Enquanto isso, o número de infecções nos EUA pela doença atingiu ontem a marca de 2 milhões, com mais de 112 mil óbitos. E novos casos ainda crescem em ao menos 20 estados. O Texas reportou o recorde de 2,5 mil novos casos em apenas um dia; na Flórida, um mês após a reabertura, foram registrados mais de 8,5 mil novos casos em uma semana; e na Califórnia, as internações estão no maior nível desde maio.


Wall Street X Main Street


Os investidores também reagem às previsões sombrias do Federal Reserve para a economia dos EUA. Na última quarta-feira, o Fed indicou que espera uma retração de 6,5% do Produto Interno Bruto (PIB) do país neste ano, com a taxa de desemprego encerrando 2020 em 9,3% e não voltando ao nível pré-pandemia, de 3,5%, antes do fim de 2022 - apesar da queda semanal nos pedidos de seguro-desemprego desde março e da surpresa positiva com o relatório de emprego (payroll) em maio.

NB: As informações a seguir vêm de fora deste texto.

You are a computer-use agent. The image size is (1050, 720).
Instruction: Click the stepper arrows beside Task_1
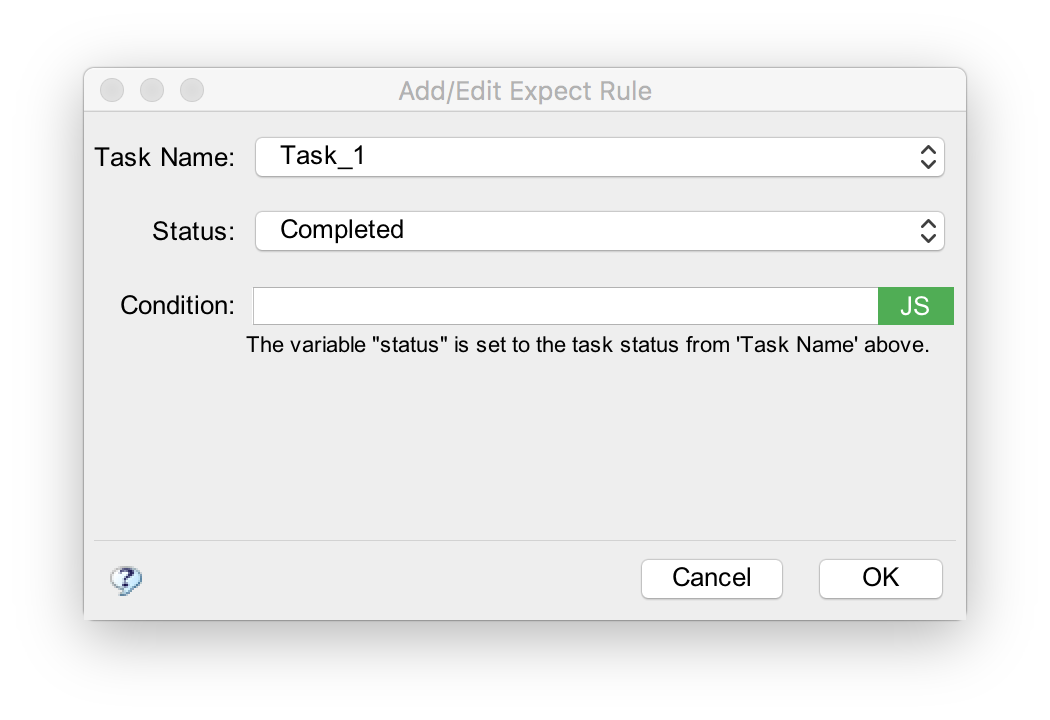tap(929, 157)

Por mais que se espere uma retomada em “V”, com o PIB crescendo 5% no ano que vem, mas depois desacelerando para 3,5% em 2022, será “um longo caminho”, disse o presidente do Fed, Jerome Powell, lembrando que são mais de 20 milhões de desempregados. Segundo ele, há muita incerteza por causa do coronavírus e os negócios da Main Street (pequenas e médias empresas) ainda precisam ser salvos.

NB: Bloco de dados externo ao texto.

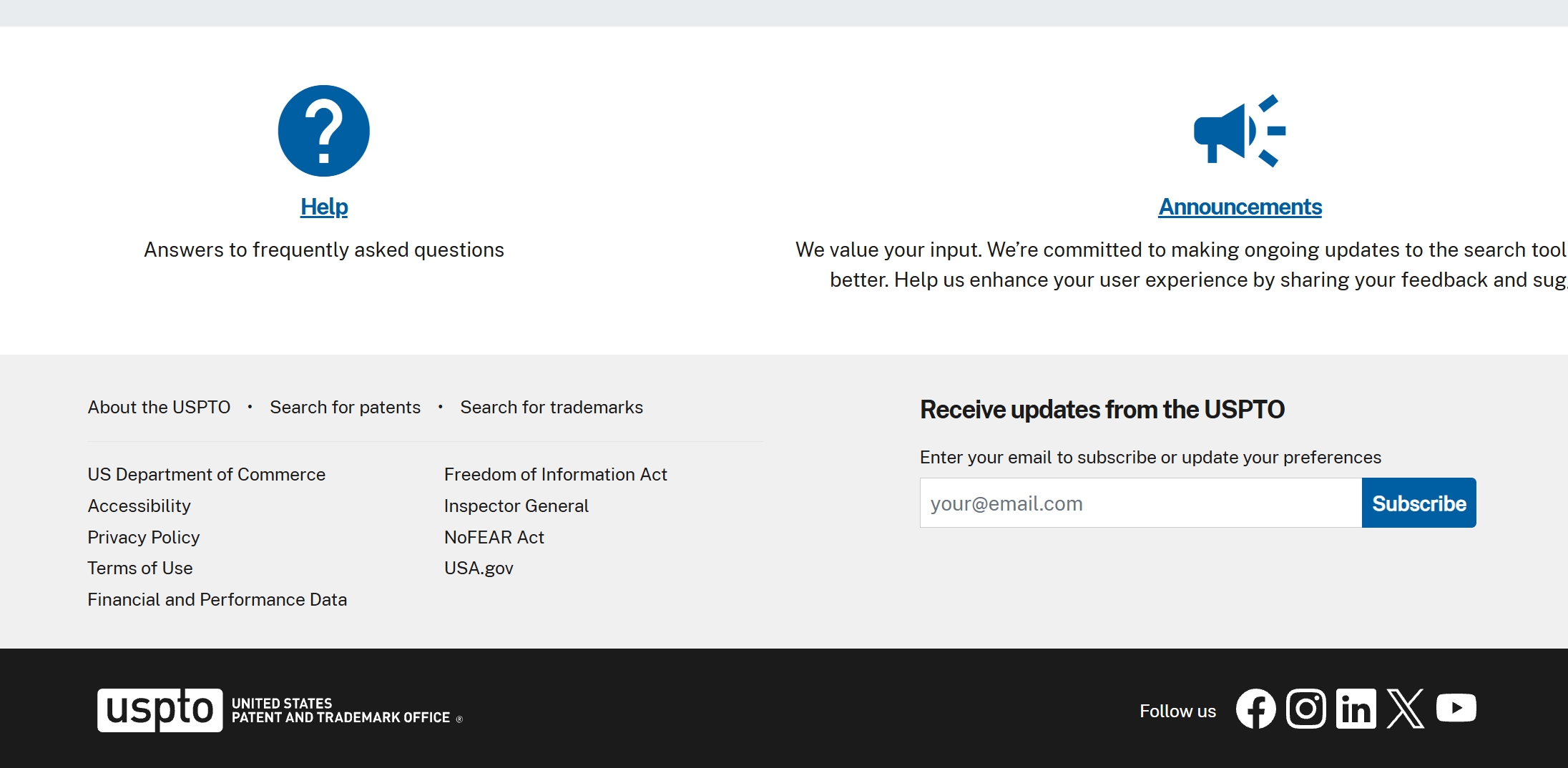Navigate to About the USPTO
This screenshot has height=768, width=1568.
[159, 407]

O presidente Donald Trump até que tentou animar Wall Street ontem, dizendo que o Fed “está errado com tanta frequência” e que 2021 “será um dos melhores de todos os anos”. Mas não funcionou. Ao final do pregão de quinta-feira, o Dow Jones sucumbiu quase 2 mil pontos (-6,9%), no maior tombo desde meados de março; o S&P 500 perdeu pouco menos de 6%, enquanto o Nasdaq cedeu 5,1%, um dia após fechar acima dos 10 mil pontos.


As declarações de Powell mostram que havia um oba-oba fora de compasso do mercado financeiro com a economia real. Trata-se de algo que já vinha sendo alertado, inclusive aqui, com esse descolamento da realidade se dando por causa da emissão monetária pelos bancos centrais - especialmente o Fed. “A alta em Wall Street é irmã siamesa [da expansão] do balanço Fed”, afirmou uma fonte no início do mês.


Amparados pela colossal liquidez injetada pelos BCs somada aos pacotes fiscais trilionários lançados pelos governos de vários países, os ativos de risco globais resolveram voltar ao “normal” de antes, ou seja, aos níveis pré-pandemia, como se nada tivesse acontecido. Tal comportamento põe em xeque a sustentabilidade dessa estratégia - também adotada em 2008, pois “quando voltarmos ao normal, nada mais será normal”, observou a mesma fonte.


Afinal, com tantas empresas tendo dificuldades para honrar seus compromissos, em meio ao acesso restrito ao crédito, e fazendo previsões de prejuízos bilionários, os investidores resolveram simplesmente não se importar com os fundamentos macroeconômicos. Mas o que pode prejudicar esse sentimento humano é justamente uma segunda onda de contaminações por Covid-19 ou um nível de desemprego tão elevado causando uma recessão maior que o esperado.


Agenda sem destaques


A sexta-feira espremida entre o feriado ontem no Brasil e o fim de semana esvazia a agenda econômica doméstica. Já no exterior, o calendário norte-americano traz os preços de importação e de exportação em maio (9h30), além da versão preliminar deste mês do índice de confiança do consumidor (11h). Logo cedo, sai o desempenho da indústria na zona do euro.